## TO BE DONE
Quote word for word the lines from the first one in the collected data entries through the line containing "will pyautogui.click(x=226, y=15).", including both of those lines.

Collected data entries
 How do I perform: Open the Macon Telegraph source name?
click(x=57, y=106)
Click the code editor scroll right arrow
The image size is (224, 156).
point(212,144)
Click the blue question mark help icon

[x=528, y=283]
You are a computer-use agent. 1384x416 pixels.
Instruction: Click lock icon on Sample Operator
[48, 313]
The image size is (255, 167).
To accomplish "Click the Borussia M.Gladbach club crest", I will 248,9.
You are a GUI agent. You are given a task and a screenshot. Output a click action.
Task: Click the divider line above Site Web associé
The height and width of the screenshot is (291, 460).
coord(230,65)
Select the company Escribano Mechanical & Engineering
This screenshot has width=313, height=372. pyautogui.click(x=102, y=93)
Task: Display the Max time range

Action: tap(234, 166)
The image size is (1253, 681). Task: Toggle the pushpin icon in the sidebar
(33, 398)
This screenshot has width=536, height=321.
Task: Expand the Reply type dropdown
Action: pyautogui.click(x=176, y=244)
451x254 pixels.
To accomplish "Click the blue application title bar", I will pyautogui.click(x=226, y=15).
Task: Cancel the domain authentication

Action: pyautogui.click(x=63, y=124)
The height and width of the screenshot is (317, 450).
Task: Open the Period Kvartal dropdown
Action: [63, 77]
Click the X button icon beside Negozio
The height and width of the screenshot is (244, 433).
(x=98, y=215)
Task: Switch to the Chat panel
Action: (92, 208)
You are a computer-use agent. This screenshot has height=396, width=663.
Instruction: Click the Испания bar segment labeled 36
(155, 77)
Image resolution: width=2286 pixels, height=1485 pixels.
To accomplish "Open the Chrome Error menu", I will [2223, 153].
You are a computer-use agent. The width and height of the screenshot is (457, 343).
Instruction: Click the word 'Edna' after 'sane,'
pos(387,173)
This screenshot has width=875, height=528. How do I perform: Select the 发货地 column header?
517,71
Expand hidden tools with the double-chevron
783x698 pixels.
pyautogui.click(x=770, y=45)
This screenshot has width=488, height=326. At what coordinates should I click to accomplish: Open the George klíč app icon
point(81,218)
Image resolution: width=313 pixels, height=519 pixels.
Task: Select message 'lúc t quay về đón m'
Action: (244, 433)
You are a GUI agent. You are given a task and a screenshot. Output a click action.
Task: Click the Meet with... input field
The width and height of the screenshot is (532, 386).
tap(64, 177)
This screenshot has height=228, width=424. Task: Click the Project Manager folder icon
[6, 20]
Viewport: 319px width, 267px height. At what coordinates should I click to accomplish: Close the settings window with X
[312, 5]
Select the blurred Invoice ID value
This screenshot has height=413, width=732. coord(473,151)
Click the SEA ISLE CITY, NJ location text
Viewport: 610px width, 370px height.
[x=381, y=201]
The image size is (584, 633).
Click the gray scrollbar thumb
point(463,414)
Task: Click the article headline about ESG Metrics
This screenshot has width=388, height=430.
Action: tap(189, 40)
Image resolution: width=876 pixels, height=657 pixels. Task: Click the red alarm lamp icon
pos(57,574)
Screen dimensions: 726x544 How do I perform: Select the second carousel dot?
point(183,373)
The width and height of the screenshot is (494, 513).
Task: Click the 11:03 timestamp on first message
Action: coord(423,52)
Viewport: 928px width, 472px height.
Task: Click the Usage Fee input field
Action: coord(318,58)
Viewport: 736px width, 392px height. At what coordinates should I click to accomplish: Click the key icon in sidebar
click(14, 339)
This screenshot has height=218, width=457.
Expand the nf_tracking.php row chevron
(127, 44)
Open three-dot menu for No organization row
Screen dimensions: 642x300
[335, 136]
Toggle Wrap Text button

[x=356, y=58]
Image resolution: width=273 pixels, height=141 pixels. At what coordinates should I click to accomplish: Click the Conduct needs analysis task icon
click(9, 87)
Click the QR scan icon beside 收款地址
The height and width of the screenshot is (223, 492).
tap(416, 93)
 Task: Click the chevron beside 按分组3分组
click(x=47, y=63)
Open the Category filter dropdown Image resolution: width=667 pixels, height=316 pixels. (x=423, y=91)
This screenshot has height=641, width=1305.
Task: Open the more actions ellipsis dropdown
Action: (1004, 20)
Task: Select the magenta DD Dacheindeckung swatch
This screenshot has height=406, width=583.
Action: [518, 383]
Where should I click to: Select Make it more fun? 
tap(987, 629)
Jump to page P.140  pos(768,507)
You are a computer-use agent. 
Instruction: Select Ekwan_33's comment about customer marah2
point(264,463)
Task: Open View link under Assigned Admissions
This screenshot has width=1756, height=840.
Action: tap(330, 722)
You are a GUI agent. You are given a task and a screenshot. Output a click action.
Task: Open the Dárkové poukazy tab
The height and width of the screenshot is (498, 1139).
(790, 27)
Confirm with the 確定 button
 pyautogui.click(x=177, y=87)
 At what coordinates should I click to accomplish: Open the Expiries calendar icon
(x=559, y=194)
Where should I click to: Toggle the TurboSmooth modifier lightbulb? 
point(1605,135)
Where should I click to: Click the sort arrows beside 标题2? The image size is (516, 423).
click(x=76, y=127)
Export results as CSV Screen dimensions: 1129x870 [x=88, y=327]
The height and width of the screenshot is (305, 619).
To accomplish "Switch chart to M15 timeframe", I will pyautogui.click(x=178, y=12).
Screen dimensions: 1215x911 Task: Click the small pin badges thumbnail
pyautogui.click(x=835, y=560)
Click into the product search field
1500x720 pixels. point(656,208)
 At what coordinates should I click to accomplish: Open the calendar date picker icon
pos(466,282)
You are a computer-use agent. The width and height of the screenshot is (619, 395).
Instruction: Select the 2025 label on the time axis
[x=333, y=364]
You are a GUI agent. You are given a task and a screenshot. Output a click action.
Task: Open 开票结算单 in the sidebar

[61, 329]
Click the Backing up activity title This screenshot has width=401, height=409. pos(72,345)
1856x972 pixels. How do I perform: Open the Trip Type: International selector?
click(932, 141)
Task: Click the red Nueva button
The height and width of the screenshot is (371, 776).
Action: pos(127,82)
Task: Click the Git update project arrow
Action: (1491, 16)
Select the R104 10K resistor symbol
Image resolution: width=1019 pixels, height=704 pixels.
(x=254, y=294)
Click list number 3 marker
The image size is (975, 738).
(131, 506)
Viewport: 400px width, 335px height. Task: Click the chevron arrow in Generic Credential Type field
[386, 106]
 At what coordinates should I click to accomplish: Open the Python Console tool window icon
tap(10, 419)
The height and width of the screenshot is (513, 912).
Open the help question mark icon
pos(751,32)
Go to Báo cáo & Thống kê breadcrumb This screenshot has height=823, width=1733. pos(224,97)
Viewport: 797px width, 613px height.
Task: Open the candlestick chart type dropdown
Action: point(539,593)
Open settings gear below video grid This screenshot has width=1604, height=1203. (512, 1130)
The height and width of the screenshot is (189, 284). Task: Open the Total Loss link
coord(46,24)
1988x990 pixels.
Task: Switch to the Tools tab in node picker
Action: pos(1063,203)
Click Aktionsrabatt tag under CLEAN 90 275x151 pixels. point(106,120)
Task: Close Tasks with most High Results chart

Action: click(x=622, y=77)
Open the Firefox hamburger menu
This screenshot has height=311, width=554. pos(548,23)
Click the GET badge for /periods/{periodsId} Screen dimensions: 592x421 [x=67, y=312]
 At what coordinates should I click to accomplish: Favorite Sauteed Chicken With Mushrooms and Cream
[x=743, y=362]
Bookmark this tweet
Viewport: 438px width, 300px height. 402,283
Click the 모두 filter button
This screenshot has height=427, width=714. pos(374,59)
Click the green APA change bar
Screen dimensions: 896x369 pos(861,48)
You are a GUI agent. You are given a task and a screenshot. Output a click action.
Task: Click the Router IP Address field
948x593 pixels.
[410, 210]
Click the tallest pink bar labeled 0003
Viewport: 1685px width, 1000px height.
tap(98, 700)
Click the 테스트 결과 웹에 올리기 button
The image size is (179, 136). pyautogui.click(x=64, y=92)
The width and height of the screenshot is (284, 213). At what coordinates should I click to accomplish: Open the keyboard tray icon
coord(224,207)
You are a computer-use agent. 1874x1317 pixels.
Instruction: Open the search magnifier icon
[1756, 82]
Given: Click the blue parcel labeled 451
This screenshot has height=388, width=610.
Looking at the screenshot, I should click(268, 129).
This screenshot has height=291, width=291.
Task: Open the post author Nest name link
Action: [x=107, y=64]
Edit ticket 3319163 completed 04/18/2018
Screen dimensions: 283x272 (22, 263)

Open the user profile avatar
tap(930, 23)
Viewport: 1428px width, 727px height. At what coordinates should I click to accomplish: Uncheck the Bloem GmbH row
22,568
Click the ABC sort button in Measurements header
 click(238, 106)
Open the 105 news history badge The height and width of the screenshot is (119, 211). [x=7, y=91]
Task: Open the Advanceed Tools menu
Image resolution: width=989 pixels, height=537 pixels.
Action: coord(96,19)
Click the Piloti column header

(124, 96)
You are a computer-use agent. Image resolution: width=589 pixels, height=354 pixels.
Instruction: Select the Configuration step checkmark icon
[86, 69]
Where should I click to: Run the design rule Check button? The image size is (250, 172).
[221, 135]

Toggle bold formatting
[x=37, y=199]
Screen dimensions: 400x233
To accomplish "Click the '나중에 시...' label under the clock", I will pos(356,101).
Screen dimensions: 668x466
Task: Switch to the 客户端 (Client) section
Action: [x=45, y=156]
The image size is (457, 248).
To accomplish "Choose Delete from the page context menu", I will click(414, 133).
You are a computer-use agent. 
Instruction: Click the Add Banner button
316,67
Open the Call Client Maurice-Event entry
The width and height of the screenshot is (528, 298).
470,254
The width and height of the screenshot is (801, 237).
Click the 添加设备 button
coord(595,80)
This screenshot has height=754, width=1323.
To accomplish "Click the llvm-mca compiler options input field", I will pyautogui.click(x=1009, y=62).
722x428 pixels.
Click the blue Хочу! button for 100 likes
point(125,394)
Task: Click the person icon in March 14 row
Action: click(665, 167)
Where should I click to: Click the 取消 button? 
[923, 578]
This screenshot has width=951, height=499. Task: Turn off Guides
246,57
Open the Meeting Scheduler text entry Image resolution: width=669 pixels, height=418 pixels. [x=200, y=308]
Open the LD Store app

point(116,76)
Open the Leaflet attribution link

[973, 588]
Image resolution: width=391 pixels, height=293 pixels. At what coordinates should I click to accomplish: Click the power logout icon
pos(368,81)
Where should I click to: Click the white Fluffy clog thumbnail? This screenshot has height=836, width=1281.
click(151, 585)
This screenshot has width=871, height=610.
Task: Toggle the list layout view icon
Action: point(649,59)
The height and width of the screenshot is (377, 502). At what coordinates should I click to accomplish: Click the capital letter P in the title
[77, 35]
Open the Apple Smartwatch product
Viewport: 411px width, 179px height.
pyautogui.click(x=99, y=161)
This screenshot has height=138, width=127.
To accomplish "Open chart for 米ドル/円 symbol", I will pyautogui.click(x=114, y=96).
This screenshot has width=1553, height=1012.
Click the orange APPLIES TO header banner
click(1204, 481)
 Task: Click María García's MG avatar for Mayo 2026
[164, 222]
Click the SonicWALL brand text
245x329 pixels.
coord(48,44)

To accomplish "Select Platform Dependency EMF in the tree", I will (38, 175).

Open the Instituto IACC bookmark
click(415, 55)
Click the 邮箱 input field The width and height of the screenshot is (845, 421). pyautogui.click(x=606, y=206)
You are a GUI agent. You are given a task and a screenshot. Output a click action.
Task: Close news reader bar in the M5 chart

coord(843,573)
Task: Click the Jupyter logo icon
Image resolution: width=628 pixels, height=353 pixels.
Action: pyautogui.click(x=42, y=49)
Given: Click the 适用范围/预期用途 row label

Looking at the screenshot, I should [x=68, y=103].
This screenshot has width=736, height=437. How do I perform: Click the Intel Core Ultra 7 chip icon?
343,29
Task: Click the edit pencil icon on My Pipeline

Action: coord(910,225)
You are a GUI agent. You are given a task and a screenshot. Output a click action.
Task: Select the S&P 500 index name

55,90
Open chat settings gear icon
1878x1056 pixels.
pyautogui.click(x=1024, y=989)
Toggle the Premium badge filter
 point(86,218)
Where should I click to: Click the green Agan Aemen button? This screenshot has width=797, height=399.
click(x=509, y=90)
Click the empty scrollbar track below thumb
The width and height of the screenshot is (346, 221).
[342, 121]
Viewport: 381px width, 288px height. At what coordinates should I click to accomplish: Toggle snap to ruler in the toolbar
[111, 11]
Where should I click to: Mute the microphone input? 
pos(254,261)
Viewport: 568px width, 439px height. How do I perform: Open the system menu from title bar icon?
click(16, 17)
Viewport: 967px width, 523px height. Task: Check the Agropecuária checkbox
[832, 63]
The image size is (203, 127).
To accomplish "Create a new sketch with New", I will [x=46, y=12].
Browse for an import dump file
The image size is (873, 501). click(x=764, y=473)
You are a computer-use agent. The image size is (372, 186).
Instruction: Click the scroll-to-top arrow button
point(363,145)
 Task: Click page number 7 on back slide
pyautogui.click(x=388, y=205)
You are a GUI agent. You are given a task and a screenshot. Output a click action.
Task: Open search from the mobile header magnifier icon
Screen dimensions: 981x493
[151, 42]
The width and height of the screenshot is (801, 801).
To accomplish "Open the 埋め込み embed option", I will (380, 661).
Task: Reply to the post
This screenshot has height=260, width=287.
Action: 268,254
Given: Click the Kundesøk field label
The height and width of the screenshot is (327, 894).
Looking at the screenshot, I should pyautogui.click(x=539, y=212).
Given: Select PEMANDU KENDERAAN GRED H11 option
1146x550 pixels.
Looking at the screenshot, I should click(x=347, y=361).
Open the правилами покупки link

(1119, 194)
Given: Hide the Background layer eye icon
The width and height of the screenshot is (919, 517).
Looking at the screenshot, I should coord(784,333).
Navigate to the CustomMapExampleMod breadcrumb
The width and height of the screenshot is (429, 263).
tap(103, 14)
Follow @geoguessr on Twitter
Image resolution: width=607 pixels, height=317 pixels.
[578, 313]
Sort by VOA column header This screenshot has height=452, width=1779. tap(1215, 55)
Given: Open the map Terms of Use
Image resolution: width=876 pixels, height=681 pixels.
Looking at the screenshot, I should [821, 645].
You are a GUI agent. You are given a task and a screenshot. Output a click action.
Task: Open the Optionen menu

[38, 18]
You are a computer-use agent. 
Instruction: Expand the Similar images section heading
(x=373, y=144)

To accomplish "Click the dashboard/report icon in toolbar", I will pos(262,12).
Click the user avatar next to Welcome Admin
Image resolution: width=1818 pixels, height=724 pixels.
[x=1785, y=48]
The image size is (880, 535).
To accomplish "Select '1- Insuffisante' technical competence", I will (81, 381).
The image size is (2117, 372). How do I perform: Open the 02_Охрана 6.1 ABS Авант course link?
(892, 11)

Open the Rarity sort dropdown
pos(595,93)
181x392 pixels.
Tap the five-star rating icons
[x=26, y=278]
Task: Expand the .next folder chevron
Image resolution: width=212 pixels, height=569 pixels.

## SOLUTION TO THE EXERCISE
 How do I perform: Open the Macon Telegraph source name?
click(x=57, y=106)
Click the code editor scroll right arrow
The image size is (224, 156).
point(212,144)
Click the blue question mark help icon

[x=528, y=283]
You are a computer-use agent. 1384x416 pixels.
Instruction: Click lock icon on Sample Operator
[48, 313]
The image size is (255, 167).
To accomplish "Click the Borussia M.Gladbach club crest", I will 248,9.
You are a GUI agent. You are given a task and a screenshot. Output a click action.
Task: Click the divider line above Site Web associé
The height and width of the screenshot is (291, 460).
coord(230,65)
Select the company Escribano Mechanical & Engineering
This screenshot has width=313, height=372. pyautogui.click(x=102, y=93)
Task: Display the Max time range

Action: tap(234, 166)
The image size is (1253, 681). Task: Toggle the pushpin icon in the sidebar
(33, 398)
This screenshot has width=536, height=321.
Task: Expand the Reply type dropdown
Action: pyautogui.click(x=176, y=244)
451x254 pixels.
To accomplish "Click the blue application title bar", I will pyautogui.click(x=226, y=15).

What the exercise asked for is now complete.